The Chapter 123 Ratio is the "average ratio" promulgated for a municipality by the Director, Division of Taxation. N.J.S.A. 54:1-35a(a); N.J.S.A. 54:1-35.1. The "common level range" is that range which is plus or minus 15" of the average ratio for the taxing district. N.J.S.A. 54:1-35a(b). The county percentage

level in all cases is 100%. M.I. Holdings, Inc. v. Jersey City, 12 N.J. Tax 129, 145 (Tax 1991). Specifically, the Ocean County Board of Taxation adopted a resolution on March 4, 1964, in accordance with N.J.S.A. 54:4-2.27, establishing 100" as the percentage level of taxable value of real property in Ocean County. The resolution remains in full force and effect in accordance with the statute.
For 1993, the average ratio for defendant municipality was 97.23%; the lower limit of the common level range was 82.65%; and the upper limit of the common level range was 111.81%. State of New Jersey, Dept. of the Treasury, Div. of Taxation, Certification of Average Ratios and Common Level Ranges for Use in the Tax Year 1993, April 1, 1993.
The ratio of the original assessment of $425,000 to the fair market value of $415,000 is 102.41%. Even though, as the assessor points out, this ratio is within the common level range, it exceeds the county percentage level of 100%. Therefore, since the average ratio of 97.23" is below the county percentage level, I must "enter judgment revising the taxable value of the property by applying the average ratio to the true value of the property." N.J.S.A. 54:51A-6(b). The correct assessment for this property is then determined by multiplying the fair market value of $415,000 by the Chapter 123 Ratio of 97.23%. This produces a total assessment of $403,500, rounded. It does not result in an affirmance of the original assessment as urged by the assessor.
In M.I. Holdings, Inc. v. Jersey City, supra, the Chapter 123 Ratio for Jersey City for 1989 was 81.45%. The lower limit of the

common level range was 69.23%, and the upper limit of the common level range was 93.67%. The ratio of the assessed value to the true value found by the court was 153.81%. Since the average ratio of 81.45" was below the county percentage level and the ratio of the assessed value to true value exceeded the county percentage level, N.J.S.A. 54:51A-6(b) applied. The assessment was revised by applying the average ratio to the true value. Id. at 145-146.
In the present case, even though the average ratio, 97.23%, is below the county percentage level and the ratio of the assessed value to true value, 102.4%, exceeds the county percentage level, the municipality takes the position that N.J.S.A. 54:51A-6(b) does not apply because the ratio of the assessed value to true value is, nevertheless, within the common level range. The municipality, however, misconstrues both the statute and M.I. Holdings, Inc. If the conditions of N.J.S.A. 54:51A-6(b) are met, that section is applied and the assessed value of the property is determined by applying the average ratio to the true value of the property without regard to the common level range. To the same effect is Passaic Street Realty Assoc., Inc. v. Garfield, supra.
In the present case, as indicated, the ratio of assessed value to true value does not exceed the upper limit of the common level range; but since it exceeds 100%, the assessment is determined by applying the Chapter 123 Ratio to the true value. This case, then, is an example of another fact pattern to be considered with the fact patterns and the holdings of M.I. Holdings, Inc. and Passaic Street Realty Assoc., Inc.

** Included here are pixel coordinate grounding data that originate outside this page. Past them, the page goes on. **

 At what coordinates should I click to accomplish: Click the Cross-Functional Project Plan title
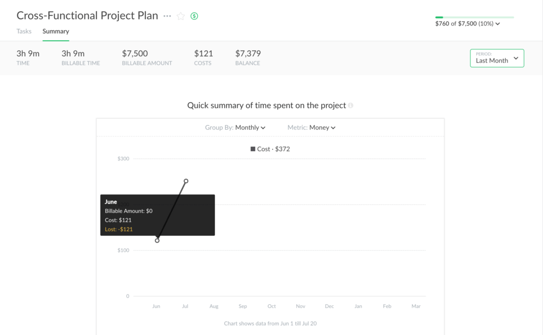[87, 15]
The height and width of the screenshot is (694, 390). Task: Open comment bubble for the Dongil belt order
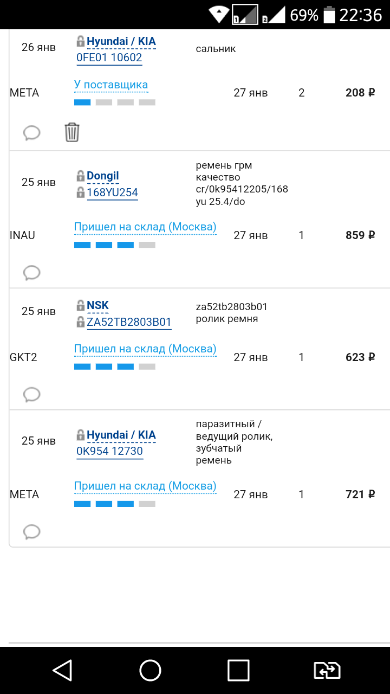click(x=32, y=272)
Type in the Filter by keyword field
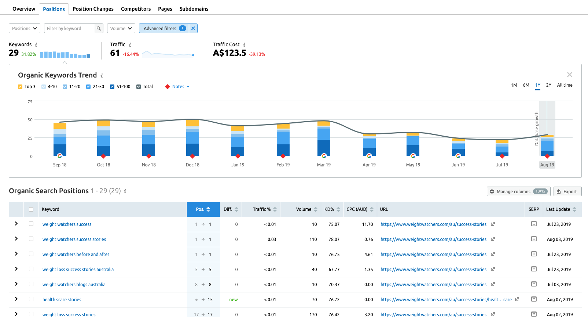This screenshot has width=588, height=317. pos(69,28)
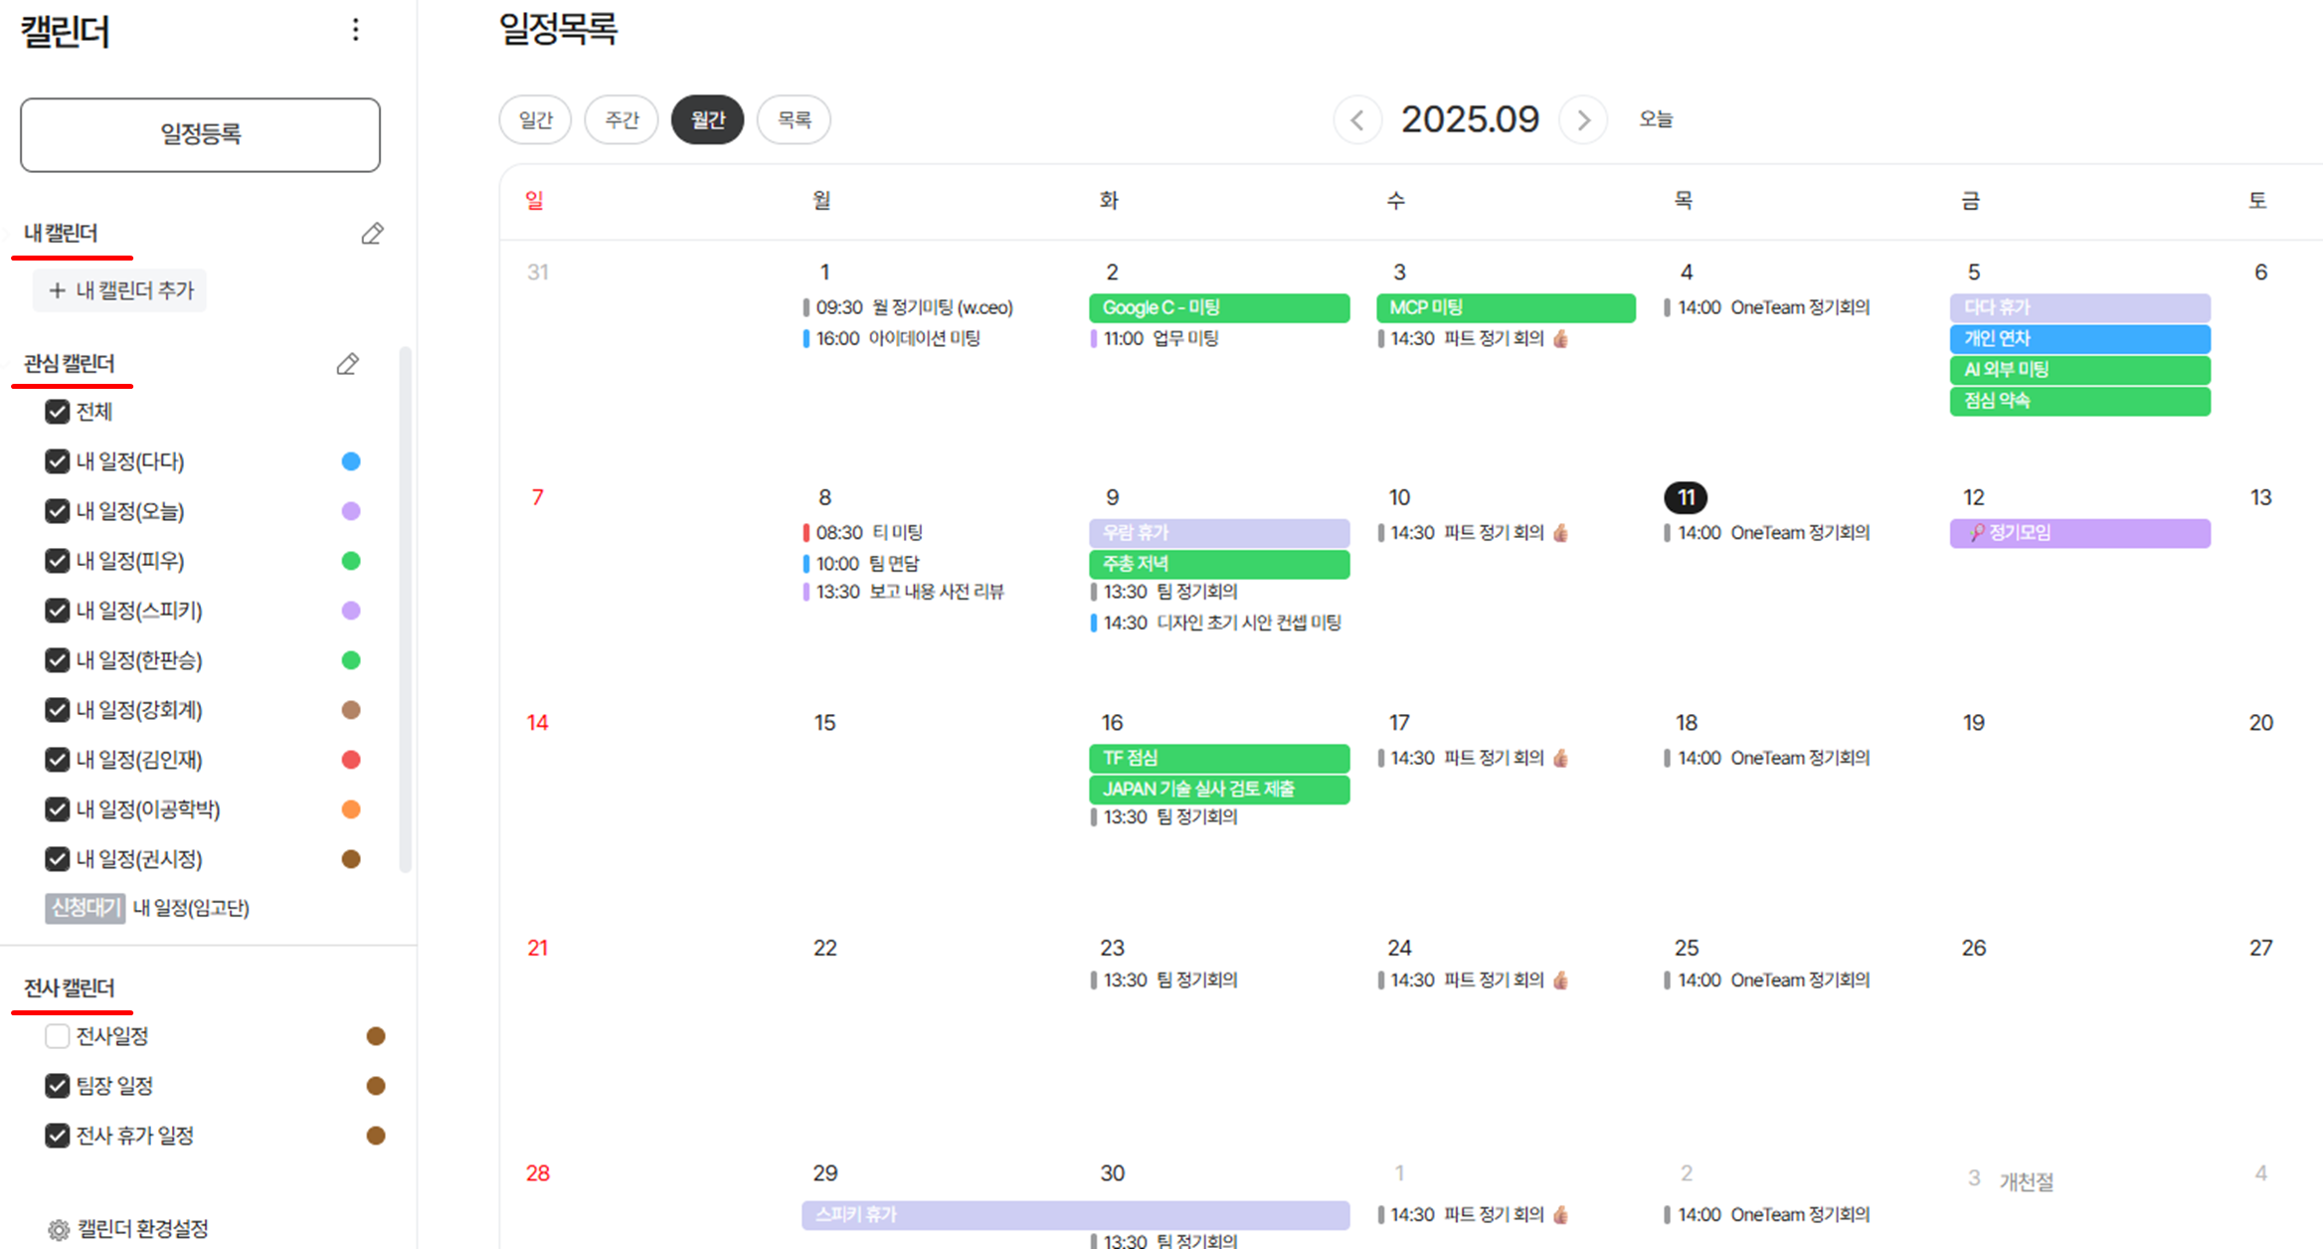
Task: Go to previous month with left arrow
Action: coord(1358,119)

Of course, an assessment may not exceed true value in any event. In Abe Schrader Corp. v. Secaucus, 8 N.J. Tax 390 (Tax 1986), the average ratio for 1984 was 120.6%; the lower limit of the common level range was 102.51%; and the ratio of assessment of the property in issue to true value was 88%. Accordingly, N.J.S.A. 54:51A-6(a) was applicable by its terms. Those terms would have required the court to apply a ratio of 120.6" to the value determined by the court, resulting in an assessment in excess of the value of the property. Judge Crabtree rejected that result and, relying on N.J.S.A. 54:4-2.25 and N.J.S.A. 54:4.2.26, concluded that an assessment may not exceed 100" of true value. He therefore fixed the assessment for 1984 at the true value he had found for that year. For 1985, the assessment was also fixed at true value based on a Chapter 123 Ratio of 108.9%; a lower limit of 92.56%; and a ratio of assessed value to true value of 84%.
One of the purposes of the statutory system is to insure that the assessment never exceeds the fair market value of the subject property; and, depending on the specific facts of each case - that is, all the ratios involved, an assessment will always be equal to or less than the fair market value of the property.
In addition, it may fairly be observed that the purpose of an appraisal and the expert's evidence is to set forth the appraiser's opinion of the fair market value of the subject property. An appraisal should not deal with the proposed assessment, and the appraiser should not go into the mathematics of the assessment involving the Chapter 123 Ratio. The only proper reference to the

Chapter 123 Ratio in an appraisal report is to the calculation of the effective tax rate as a factor of the capitalization rate if the income approach to the value of the property is used. See New Brunswick v. Div. of Tax Appeals, 39 N.J. 537 (1963). The only proper reference in an appraisal report to a ratio to be used for discrimination relief occurs when the appraiser is also the expert promulgating a ratio claimed to be superior to that of the Chapter 123 Ratio for such relief. See Murnick v. Asbury Park, 95 N.J. 452 (1984). It is the court's province to apply the Chapter 123 Ratio automatically or to deal with such other discrimination relief as may be required by the proofs presented.
Judgment will be entered fixing the assessment for 1993 as follows:
Land $386,400
Improvements 17,100
Total $403,500.
For administrative purposes, I have fixed the improvements and land at the same relationship to the total that they had in the original assessment.


July 18, 1994

Mr. and Mrs. Martin Caulfield Bradley W. Henson, Esq.
146 Wood Lane 1520 Long Beach Blvd.
Villanova, PA 19085-1419 Ship Bottom, NJ 08008

Re: Caulfield v. Surf City Borough
Docket No. 010296-93

Dear Mr. and Mrs. Caulfield and Mr. Henson:

I return herewith to Mr. and Mrs. Caulfield the following exhibits:

1. P-1 in evidence - map.
2. P-2 in evidence - survey.
3. P-3 in evidence - photographs.
4. P-4 in evidence - photograph.
5. P-5 in evidence - photograph.
6. P-6 in evidence - photograph.
7. P-7 in evidence - photograph.
8. P-8 for identification - appraisal.
9. P-9 in evidence - comparable sales data.
10. P-10 for identification - offering.
11. P-11 for identification - White property resolution.
12. P-12 for identification - Refusal of zoning permit.
13. P-13 in evidence - building space valuation data.
14. P-14 for identification - building line data - White property.
15. P-15 in evidence - appraisal.
16. P-16 in evidence - photograph.

I am also enclose for Mr. Henson an original and one copy of D-1 in evidence, which is the municipality's appraisal.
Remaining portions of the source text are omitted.